Part 1 Table of Contents and Rubric#

Section	Points
Math to code: difference-in-means implementation	2
Interactivity: stratified vs unstratified estimators	2
Pandas and bootstrap utilities	1
Total	5 pts

Notebook imports#

import pandas as pd
import seaborn as sns
import matplotlib.pyplot as plt
import numpy as np
import ipywidgets as widgets
from ipywidgets import interact, interact_manual, fixed, FloatSlider

1. Difference-in-means#

We begin by simulating a randomized experiment, where there are the following variables:

\(T\): the binary intervention of interest
\(Y\): the outcome of interest
\(X\): a binary variable that affects the outcome of interest, which we will refer to as a covariate

We provide the following code for simulating a random experiment with a binary treatment \(T\) and binary covariate \(X\):

rng = np.random.default_rng(seed=42)

def sim_random_exp(n_samples=1000, treatment_effect=1.0, covariate_effect=3.0):
    """
    Simulate a random experiment with a binary treatment and covariate.

    Args:
        n_samples (int): the number of samples to simulate
        treatment_effect (float): the magnitude of the effect of the treatment on the outcome
        covariate_effect (float): the magnitude of the effect of the covariate on the outcome

    Returns:
        Y (np.ndarray): the observed outcome
        T (np.ndarray): the binary treatment assignment
        X (np.ndarray): the binary covariate
    """
    # Generate potential outcomes
    Y0 = rng.normal(size=n_samples)
    Y1 = Y0 + treatment_effect

    # Randomly assign treatment
    T = rng.choice([0, 1], size=n_samples, )

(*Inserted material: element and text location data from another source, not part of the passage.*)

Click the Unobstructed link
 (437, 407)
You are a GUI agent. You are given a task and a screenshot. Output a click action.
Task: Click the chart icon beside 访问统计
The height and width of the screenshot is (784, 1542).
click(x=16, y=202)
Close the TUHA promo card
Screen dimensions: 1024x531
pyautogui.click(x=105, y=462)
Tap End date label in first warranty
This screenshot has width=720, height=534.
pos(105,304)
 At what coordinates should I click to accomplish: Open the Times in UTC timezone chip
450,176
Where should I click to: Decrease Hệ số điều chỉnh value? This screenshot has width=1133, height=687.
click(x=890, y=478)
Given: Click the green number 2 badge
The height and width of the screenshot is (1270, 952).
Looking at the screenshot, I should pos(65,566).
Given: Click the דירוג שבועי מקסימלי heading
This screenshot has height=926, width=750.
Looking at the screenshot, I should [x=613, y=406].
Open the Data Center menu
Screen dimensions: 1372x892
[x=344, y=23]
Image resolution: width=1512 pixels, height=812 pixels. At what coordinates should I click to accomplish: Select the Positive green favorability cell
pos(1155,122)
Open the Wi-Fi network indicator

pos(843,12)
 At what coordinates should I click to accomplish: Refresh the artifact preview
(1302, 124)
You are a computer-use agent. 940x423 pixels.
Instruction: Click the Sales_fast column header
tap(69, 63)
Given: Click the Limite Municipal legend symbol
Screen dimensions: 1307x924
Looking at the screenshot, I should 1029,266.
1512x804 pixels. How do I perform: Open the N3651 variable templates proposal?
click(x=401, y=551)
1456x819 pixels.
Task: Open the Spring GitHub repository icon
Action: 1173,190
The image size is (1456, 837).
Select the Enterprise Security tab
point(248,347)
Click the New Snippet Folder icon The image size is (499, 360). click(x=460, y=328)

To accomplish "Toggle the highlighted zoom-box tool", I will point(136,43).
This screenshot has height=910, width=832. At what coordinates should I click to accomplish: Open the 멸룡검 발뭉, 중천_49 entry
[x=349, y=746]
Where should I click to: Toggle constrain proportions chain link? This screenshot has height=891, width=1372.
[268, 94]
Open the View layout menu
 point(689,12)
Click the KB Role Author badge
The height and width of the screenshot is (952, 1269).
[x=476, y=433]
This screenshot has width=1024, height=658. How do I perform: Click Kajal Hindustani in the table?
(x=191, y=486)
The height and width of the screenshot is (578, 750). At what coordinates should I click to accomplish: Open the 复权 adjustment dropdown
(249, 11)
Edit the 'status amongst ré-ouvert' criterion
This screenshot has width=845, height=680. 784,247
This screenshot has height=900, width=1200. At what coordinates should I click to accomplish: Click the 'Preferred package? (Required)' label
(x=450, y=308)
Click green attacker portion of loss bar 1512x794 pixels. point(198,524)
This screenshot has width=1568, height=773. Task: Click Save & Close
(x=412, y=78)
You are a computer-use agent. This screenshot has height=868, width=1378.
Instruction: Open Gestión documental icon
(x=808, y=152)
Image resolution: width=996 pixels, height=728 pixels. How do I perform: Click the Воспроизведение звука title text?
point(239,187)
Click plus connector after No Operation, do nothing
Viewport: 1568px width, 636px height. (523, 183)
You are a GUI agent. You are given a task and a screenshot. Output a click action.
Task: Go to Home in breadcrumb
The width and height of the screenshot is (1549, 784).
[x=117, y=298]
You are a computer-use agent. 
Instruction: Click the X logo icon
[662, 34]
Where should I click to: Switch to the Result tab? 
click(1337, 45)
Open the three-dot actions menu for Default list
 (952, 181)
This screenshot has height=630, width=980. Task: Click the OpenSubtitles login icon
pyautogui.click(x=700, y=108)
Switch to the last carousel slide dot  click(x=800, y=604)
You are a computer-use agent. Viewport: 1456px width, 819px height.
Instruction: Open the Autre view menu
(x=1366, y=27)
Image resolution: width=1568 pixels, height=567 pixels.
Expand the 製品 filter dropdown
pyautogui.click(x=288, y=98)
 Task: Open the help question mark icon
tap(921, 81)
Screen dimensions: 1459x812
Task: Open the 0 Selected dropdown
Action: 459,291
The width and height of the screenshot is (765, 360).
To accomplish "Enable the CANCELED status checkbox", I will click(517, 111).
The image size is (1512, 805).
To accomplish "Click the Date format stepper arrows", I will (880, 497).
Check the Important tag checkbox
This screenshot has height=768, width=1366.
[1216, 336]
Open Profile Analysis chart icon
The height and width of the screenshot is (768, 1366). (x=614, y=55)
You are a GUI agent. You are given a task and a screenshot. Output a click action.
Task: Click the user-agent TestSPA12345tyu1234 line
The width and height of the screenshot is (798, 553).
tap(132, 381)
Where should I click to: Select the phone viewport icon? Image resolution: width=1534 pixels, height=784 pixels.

    # Create a binary covariate that affects the outcome
    X = rng.choice([0, 1], size=n_samples)

    # Generate the observed outcome
    Y = np.where(T == 1, Y1, Y0) + covariate_effect*X

    return Y, T, X

Note

The parameter covariate_effect is the magnitude of the effect of the covariate on the outcome – the larger the value, the stronger the effect of the covariate on the outcome.

Under a randomized experiment study design, we are able to identify the average treatment effect (\(ATE\)):

\[ ATE = E[Y(1) - Y(0)] \; \xrightarrow[]{\text{Identification}} \; E[Y | T = 1] - E[Y | T = 0] \]

We can then estimate the causal effect by taking the difference in means between the treated and control groups, which is known as the difference-in-means estimator:

\[\begin{split} \begin{align*} E[Y | T=1] - E[Y | T=0] \; \xrightarrow[]{\text{Estimation}} \; &\hat{E}[Y | T=1] - \hat{E}[Y | T=0] \\ = &\frac{1}{n_1} \sum_{i=1}^{n} \mathbb{I}(T_i = 1) Y_i - \frac{1}{n_0} \sum_{i=1}^{n} \mathbb{I}(T_i = 0) Y_i \end{align*} \end{split}\]

where \(n_1\) is the number of samples in the treatment group, and \(n_0\) is the number of samples in the control group. That is:

\[\begin{split} n_0 = \sum_{i=1}^{n} \mathbb{I}(T_i = 0)\\ n_1 = \sum_{i=1}^{n} \mathbb{I}(T_i = 1) \end{split}\]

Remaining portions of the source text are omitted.